Brutal caída en el mercado petrolero de Estados Unidos. Debido a la disminución de la demanda causada por la pandemia, los depósitos de reserva ya no tienen espacio para almacenar más petróleo crudo. Incluso se han utilizado naves. El precio de referencia del barril del otro lado del Atlántico, el West Texas Intermediate (WTI), cayó en territorio negativo por primera vez en su historia, después de haber caído un 305%. Los inversores incluso exigieron 37,63 dólares para comprar un barril en los Estados Unidos.

El mercado del petróleo está a punto de cumplir las terribles profecías de la Agencia Internacional de Energía, que advirtió la semana pasada que este sería el peor año de la historia para el sector petrolero. El estallido de la crisis de salud pública causada por la pandemia de Covid 19 ha atrapado a la mitad del mundo en sus hogares. Por lo tanto, la demanda es insuficiente: el consumo está en caída libre y no hay suficiente espacio en los tanques de reserva para almacenar más petróleo crudo. Los productores no tienen a nadie que almacene la materia prima, y el precio del petróleo está bajando. Sin coches en las carreteras y sin aviones en el cielo, las economías afectadas por la pandemia ya no necesitan consumir tanto petróleo. Como resultado, el mercado del petróleo sufrió una caída sin precedentes el lunes.

El barril de Brent del Mar del Norte, que es un punto de referencia en Europa, también sufrió después de caer un 8% a 25,8 dólares. En los Estados Unidos, donde la poderosa industria de la fractura ha ayudado a convertir al país en el mayor productor de petróleo crudo del mundo, el repunte es más salvaje. Como resultado, su mercado se ha desbordado.

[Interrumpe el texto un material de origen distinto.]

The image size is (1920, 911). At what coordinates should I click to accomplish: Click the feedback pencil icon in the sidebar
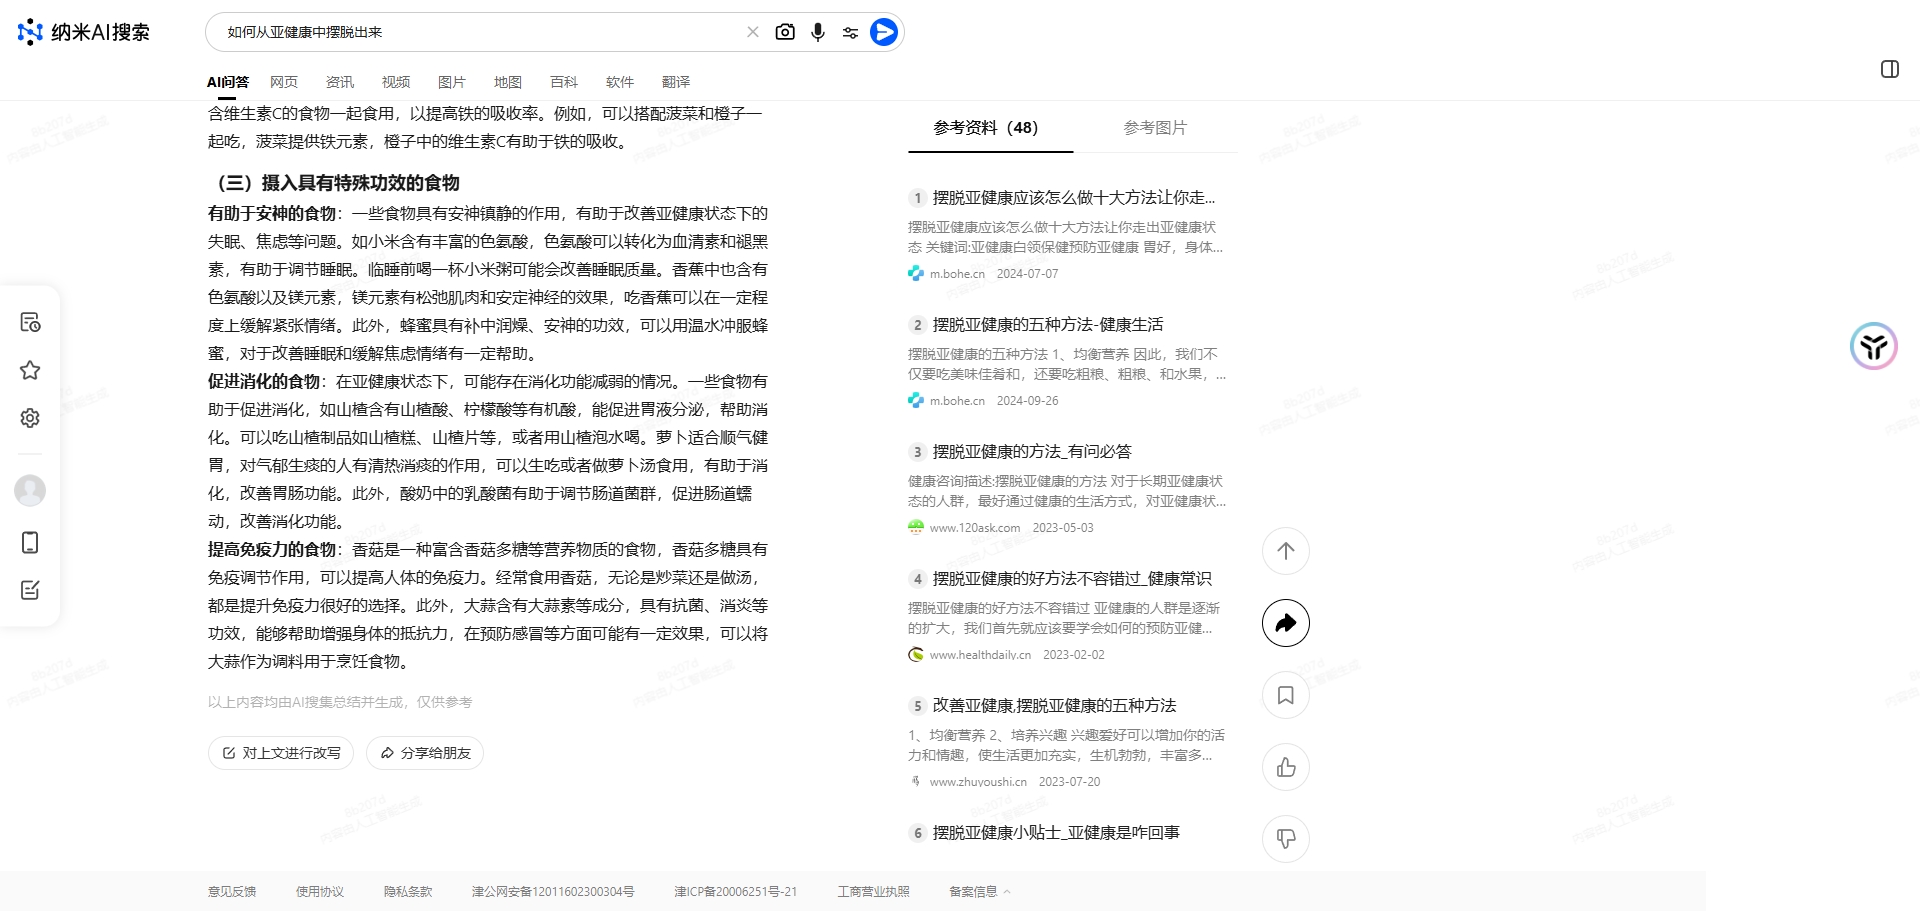30,590
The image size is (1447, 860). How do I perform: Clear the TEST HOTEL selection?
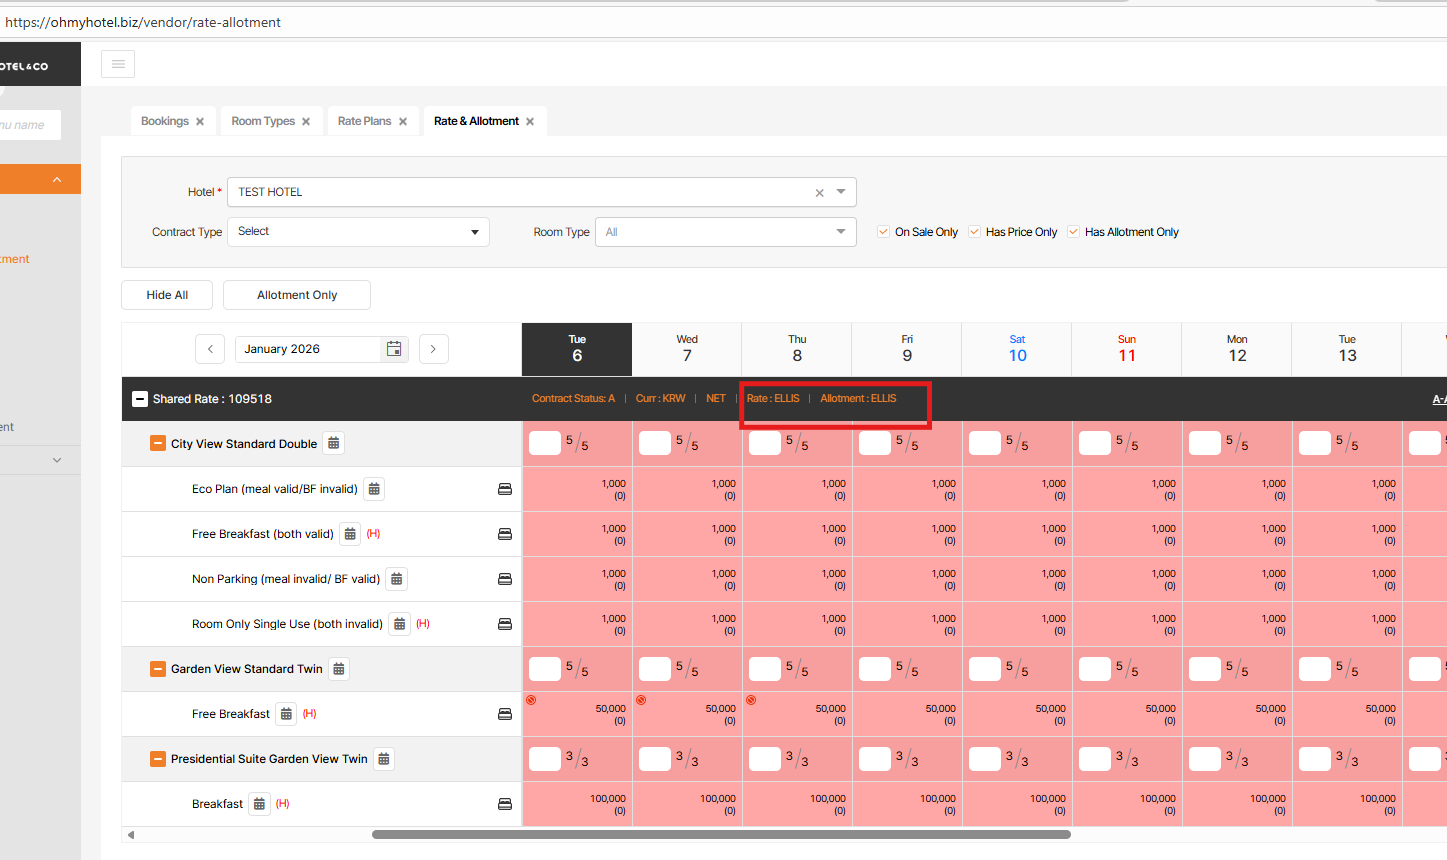point(819,193)

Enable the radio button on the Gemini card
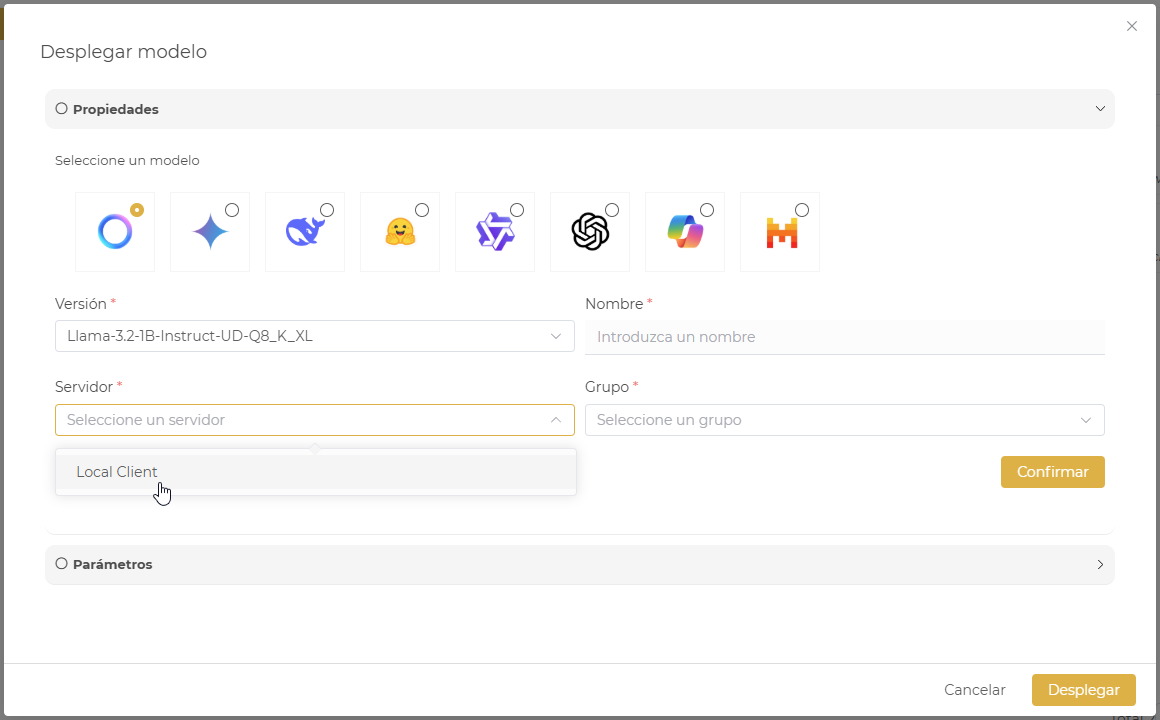click(232, 210)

El precio del petróleo en Texas, que ya había alcanzado su punto más bajo, comenzó el día bajando los valores horarios y acercándose a un rango peligrosamente negativo. Hasta media tarde (hora española), cuando el mercado de Chicago, el más importante lugar de comercio de futuros de petróleo en los Estados Unidos, permitió a WTI comerciar negativamente. Entonces comenzó la locura. Un barril del oeste de Texas quedó al 305% de su valor. En otras palabras, al principio de la reunión los inversores pagaban unos 17 dólares por barril de petróleo y a altas horas de la noche recibían 37 dólares, lo que era impensable hace unos meses.

Y en este contexto, cualquier reducción de la producción parece insuficiente. La reducción de casi 10 millones de barriles diarios a partir de mayo, acordada hace unos días por los principales países productores, no puede detener la hemorragia de los precios y está amenazando gradualmente la viabilidad de las industrias extractivas en muchos países. “Aunque el consumo de energía ha caído un 30% y la OPEP está reduciendo el suministro en un 10%, todavía hay una gran brecha”, dijo a Reuters Elwin de Groot. Pero parece difícil conseguir más recortes de la producción, dados los desacuerdos entre Rusia y Arabia Saudita que casi paralizaron la última cumbre.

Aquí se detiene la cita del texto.